草の根技術協力(地域活性化特別枠)事業概要

I.提案事業の概要
1.国名 フィリピン
2.事業名 セブ州における地域との連携による防災教育の技術移転事業
3.事業の背景と必要性 フィリピンは年間平均20回近く台風が襲来する地域であり、台風への備えの経験があったにもかかわらず、2013年11月に発生した台風ヨランダでは甚大な被害が発生し、防災・減災が課題であると指摘されている。一方、対象地域の学校では、防災に関する授業は実施しているが、教員からの知識供与という一方通行の授業で、かつ、視覚教材に乏しいため、災害に対するイメージができていない。また、学校と地域との連携が進んでおらず、対象地域の住民にとって災害発生時に避難所の活用と子どもの教育再開に影響を及ぼしているという問題も抱えている。これが災害からの早期回復を阻害する一因になっている。こうした問題を解決するためには、兵庫県の阪神・淡路大震災以降の経験から、地域との連携による防災教育が必要である。
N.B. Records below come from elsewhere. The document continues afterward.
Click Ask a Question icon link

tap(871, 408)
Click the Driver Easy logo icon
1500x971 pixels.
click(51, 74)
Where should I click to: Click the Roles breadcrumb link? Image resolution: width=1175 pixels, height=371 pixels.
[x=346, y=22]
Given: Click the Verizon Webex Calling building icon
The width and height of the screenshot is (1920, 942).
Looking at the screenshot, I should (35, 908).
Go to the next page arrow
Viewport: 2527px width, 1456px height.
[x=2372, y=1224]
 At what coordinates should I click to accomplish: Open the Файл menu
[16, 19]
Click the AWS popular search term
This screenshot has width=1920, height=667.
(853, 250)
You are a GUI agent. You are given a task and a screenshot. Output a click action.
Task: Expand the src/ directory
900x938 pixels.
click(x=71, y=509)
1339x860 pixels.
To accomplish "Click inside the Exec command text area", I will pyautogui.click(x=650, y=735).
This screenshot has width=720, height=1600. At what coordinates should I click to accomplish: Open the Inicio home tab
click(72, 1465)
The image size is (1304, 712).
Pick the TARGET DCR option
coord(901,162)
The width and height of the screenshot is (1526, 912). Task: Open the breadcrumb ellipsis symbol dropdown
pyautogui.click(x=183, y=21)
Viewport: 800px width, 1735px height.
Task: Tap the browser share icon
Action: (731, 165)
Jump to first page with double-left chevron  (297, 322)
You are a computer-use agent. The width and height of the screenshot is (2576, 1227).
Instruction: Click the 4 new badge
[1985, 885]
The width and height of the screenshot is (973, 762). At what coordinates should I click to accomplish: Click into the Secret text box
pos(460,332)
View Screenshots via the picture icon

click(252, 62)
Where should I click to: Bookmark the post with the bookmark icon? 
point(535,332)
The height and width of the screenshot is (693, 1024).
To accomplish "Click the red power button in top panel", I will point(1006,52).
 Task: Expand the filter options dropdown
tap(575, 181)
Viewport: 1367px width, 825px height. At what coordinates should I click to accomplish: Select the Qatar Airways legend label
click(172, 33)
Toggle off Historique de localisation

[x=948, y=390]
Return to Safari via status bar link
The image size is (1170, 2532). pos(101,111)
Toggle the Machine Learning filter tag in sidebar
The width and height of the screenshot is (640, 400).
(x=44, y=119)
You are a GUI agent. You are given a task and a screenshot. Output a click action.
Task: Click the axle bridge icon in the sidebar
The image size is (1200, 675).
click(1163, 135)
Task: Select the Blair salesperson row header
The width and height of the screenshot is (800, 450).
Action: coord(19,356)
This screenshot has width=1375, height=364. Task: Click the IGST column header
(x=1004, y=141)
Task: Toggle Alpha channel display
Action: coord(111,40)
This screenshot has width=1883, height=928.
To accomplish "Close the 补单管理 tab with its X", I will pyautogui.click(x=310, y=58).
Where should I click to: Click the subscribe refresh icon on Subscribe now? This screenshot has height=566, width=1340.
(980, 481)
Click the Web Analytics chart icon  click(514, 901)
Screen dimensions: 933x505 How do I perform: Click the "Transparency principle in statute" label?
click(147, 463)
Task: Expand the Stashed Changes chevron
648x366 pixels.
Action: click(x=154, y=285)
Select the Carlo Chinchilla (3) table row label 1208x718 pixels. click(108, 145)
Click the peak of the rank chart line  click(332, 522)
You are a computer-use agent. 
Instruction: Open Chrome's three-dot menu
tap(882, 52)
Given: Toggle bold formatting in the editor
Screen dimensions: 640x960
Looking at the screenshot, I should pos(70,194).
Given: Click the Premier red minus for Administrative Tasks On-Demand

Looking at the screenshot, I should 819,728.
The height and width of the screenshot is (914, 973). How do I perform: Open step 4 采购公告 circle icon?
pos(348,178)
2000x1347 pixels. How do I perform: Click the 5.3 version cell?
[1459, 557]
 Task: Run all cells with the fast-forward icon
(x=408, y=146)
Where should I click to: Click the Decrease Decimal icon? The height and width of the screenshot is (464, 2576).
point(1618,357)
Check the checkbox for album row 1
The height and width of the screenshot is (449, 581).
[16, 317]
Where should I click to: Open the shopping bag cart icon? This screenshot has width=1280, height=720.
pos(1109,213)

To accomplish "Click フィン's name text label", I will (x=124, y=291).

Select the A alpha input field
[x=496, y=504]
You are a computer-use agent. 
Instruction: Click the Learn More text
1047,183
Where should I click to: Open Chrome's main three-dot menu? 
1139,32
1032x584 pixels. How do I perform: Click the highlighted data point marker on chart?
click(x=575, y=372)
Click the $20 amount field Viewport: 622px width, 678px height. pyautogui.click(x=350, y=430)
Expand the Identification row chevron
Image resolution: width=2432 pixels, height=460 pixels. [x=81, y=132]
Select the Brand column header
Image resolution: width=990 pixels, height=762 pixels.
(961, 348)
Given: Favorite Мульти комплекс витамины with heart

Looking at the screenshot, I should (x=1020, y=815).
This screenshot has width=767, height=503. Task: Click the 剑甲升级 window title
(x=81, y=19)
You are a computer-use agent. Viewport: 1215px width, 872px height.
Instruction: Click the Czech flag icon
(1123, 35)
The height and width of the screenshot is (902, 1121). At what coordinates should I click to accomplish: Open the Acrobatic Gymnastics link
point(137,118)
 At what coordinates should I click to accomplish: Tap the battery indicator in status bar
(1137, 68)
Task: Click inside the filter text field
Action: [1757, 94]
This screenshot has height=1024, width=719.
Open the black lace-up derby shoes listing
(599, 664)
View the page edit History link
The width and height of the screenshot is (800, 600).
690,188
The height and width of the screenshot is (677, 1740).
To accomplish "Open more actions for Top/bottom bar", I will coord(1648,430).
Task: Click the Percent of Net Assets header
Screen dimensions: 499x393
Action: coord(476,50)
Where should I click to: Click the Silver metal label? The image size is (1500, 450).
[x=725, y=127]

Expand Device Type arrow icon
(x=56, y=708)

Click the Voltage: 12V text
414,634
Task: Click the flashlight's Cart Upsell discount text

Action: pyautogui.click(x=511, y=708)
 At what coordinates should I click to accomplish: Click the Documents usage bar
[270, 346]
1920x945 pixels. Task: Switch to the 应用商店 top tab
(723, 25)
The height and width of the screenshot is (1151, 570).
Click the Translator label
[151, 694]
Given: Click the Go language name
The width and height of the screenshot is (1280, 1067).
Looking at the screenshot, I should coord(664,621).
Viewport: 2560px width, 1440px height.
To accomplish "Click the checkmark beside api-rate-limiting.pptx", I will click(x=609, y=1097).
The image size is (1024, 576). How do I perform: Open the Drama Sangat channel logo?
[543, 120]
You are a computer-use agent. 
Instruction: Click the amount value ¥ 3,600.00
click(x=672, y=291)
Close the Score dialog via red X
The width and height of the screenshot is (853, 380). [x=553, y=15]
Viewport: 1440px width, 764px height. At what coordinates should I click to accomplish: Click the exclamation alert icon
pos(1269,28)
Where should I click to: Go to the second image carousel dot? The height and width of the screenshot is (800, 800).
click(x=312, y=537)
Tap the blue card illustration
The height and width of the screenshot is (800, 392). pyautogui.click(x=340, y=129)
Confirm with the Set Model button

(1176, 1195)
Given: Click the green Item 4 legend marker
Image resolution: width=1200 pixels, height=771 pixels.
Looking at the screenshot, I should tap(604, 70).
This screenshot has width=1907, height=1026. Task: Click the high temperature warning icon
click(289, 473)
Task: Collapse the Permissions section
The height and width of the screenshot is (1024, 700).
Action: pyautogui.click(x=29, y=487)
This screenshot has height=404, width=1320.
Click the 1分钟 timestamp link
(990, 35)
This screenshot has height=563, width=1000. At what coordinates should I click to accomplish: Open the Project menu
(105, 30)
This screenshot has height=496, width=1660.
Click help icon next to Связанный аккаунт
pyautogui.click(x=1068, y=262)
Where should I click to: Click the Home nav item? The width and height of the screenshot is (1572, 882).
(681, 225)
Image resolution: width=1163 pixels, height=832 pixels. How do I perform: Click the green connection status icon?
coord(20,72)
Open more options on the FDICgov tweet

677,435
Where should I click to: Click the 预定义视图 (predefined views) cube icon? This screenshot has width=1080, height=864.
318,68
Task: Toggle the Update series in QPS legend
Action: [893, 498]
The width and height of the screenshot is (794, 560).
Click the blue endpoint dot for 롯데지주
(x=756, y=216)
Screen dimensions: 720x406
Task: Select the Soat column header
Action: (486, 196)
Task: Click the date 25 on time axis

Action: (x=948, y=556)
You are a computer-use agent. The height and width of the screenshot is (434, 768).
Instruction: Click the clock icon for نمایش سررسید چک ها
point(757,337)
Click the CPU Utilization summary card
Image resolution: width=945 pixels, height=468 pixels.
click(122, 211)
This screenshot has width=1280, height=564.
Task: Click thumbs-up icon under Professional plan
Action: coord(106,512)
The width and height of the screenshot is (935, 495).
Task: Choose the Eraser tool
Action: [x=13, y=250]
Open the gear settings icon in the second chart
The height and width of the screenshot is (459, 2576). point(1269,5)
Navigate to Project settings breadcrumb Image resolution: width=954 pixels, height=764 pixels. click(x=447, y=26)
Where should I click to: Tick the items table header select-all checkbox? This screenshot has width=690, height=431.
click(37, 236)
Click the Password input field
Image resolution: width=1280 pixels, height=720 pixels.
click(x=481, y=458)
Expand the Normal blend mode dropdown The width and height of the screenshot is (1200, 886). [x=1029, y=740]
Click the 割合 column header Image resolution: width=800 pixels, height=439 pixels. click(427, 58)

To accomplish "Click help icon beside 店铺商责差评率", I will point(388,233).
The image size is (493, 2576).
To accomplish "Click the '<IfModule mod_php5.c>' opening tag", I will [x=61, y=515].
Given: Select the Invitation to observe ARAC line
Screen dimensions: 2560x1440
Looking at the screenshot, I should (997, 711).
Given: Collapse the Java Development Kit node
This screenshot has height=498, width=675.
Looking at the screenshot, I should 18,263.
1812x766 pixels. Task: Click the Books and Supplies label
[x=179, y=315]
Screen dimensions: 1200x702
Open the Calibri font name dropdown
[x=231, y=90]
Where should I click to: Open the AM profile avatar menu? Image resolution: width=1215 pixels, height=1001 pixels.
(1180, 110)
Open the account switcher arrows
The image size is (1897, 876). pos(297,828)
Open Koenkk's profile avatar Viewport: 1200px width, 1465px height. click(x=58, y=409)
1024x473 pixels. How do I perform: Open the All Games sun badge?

4.プロジェクト目標 セブ州内の防災教育推進校において地域との連携による防災教育が実践される。
5.対象地域 セブ州
6.受益者層(人数規模) 教育省第7地方事務所(2名)、第7地方事務所管内の10地区事務所(20名)、学校教員(130名)、生徒(600名)、国内の教育省地方事務所(48名)
7.活動及び期待されるアウトプット <アウトプット>
1. 教育省第7地方事務所において地域との連携による防災教育の推進体制が整う。
2. 台風ヨランダに被災した学校を擁する教育省3地区事務所(ダナオ市、ボゴ市、セブ州)管轄内において、地域との連携による防災教育の実践モデルができる。
3. セブ州内の各教育省地区事務所により指定された防災教育推進校において、地域との連携による防災教育が実践できる教員が育成される。
4.国レベルで地域との連携による防災教育に関する知見が共有される。
<活動>
1-1. 地域との連携による防災教育に関する情報共有や調整を行う実行委員会の立上げ。
1-2. 防災教育コアチームの組織化と同チームによる検討会議・ワークショップの実施。
1-3. 専門家派遣による防災教育コアチームに対する研修の実施。
1-4. 地域との連携による防災教育について理解を深めるための本邦研修の実施。
2-1. 各地区事務所レベルでの防災行政機関との情報共有ミーティングの実施。
2-2. 各地区事務所での調査実施と防災教育を実践するモデル校の選定。
2-3. モデル校で実施する教員研修の研修メニューと実施計画の作成。
2-4. モデル校の教員に対する、防災教育に関する教員研修の実施。
2-5. 各モデル校における、防災授業の計画立案と、防災授業の実施。
2-6. 実践した防災教育プログラムの内容を冊子の作成と共有。
3-1. 各教育省地区事務所管内の学校からの防災教育推進校の選定。
3-2. 防災教育コアチームによる教員研修の研修メニューと実施計画の作成。
3-3. 地区事務所および防災教育推進校に対する教員研修の実施。
3-4. 防災教育推進校における防災授業の実施状況のモニタリング。
4-1. 国レベルでの知見共有のためのセミナーの開催。
4-2. フィリピンで開催される防災関係の会合への出席による本提案事業の活動紹介。
8.実施期間 2014年11月〜2017年3月
9. 事業費概算額 52,615千円
10.事業実施体制 特定非営利活動法人SEEDS Asia
II.応募団体の概要
1. 団体名(提案自治体) 兵庫県(教育委員会事務局)
2. 対象国との関係、協力実績 兵庫県ではアジア諸国との交流を地域の活力に結び付けるためのアジア交流圏の形成を目指している。また、対象国において、2013年11月に発生した台風ヨランダによる被災に対して、救援物資を提供し、義援金の募集による支援も行った。